If the pain is not severe and there are no other abnormalities, it is best to be escorted to the emergency room or contact your physician immediately.

After admission to the emergency room, the physician will assess the degree of urgency and subject the patient to:

  • a thorough examination;
  • one or more electrocardiograms (to look for signs of cardiac distress);
  • some blood samples.

At this stage it is important to provide all the information about the type of pain experienced, the mode of onset and the drugs taken, showing any electrocardiograms or past cardiological examinations.
If the patient is hospitalized for a few hours it is to exclude with greater certainty cardiac causes from the symptoms complained of.

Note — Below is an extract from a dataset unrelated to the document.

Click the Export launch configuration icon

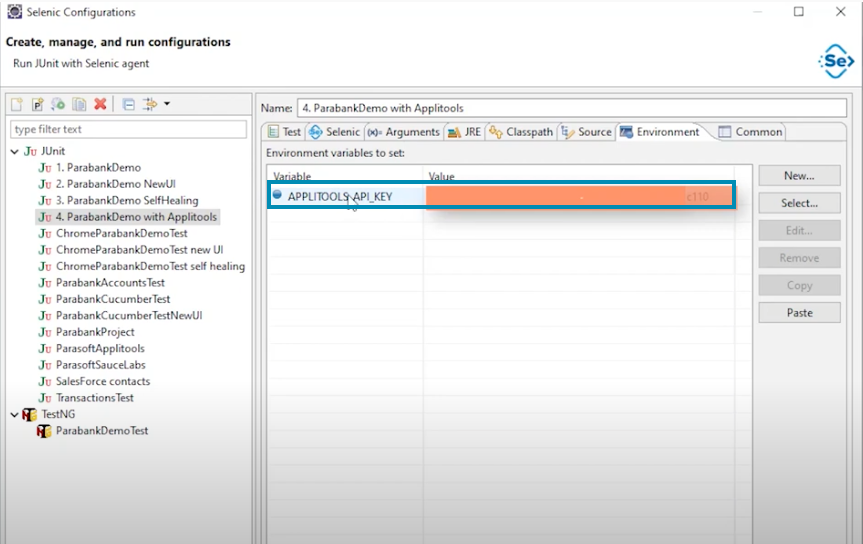pos(58,104)
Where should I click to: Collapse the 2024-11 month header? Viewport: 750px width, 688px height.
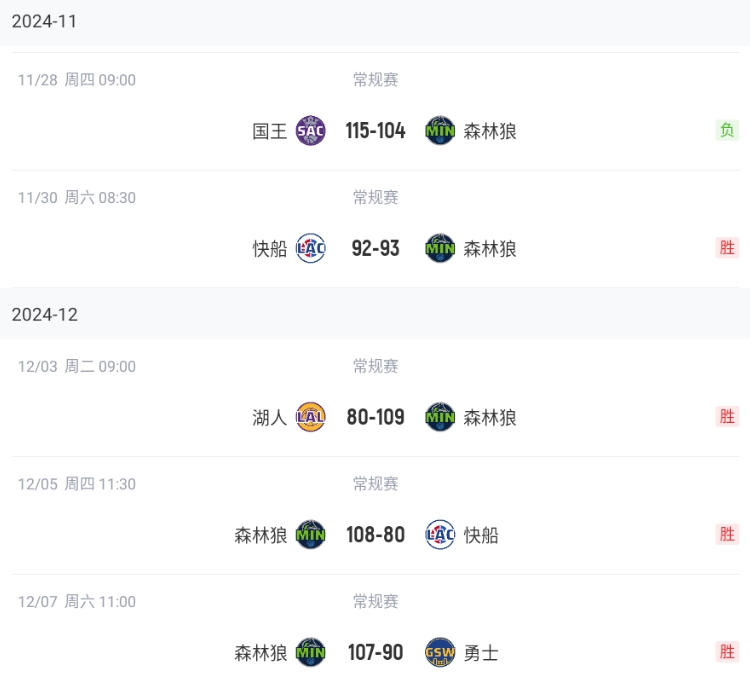(44, 22)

In these cases, the following exams are performed:

  • chest X-ray;
  • echocardiogram;
  • myocardial enzyme monitoring;
  • telemetry electrocardiography focused on possible ischemia.

If the assessed risk is minimal, the procedure is completed. Otherwise, during another assessment, the physicians make a diagnosis and determine the most appropriate department for hospitalization: Coronary Disease Unit, Semi-Intensive Coronary Care Unit or Emergency Department.

If there is a desire to add additional tests to the diagnostic algorithm, an Outpatient Assessment Unit is involved, which takes responsibility for several days of diagnostic tests (stress test, stress-echocardiography, ECG Holter monitoring), at the end of which the cardiologist gives the final assessment.

Death from a heart attack occurs in most patients before arrival at the hospital, mostly due to arrhythmia. Timely arrival to an equipped medical center, in turn, allows not only to combat complications, but, most importantly, to perform urgent revascularization with an excellent opportunity to noticeably reduce the consequences of the heart attack.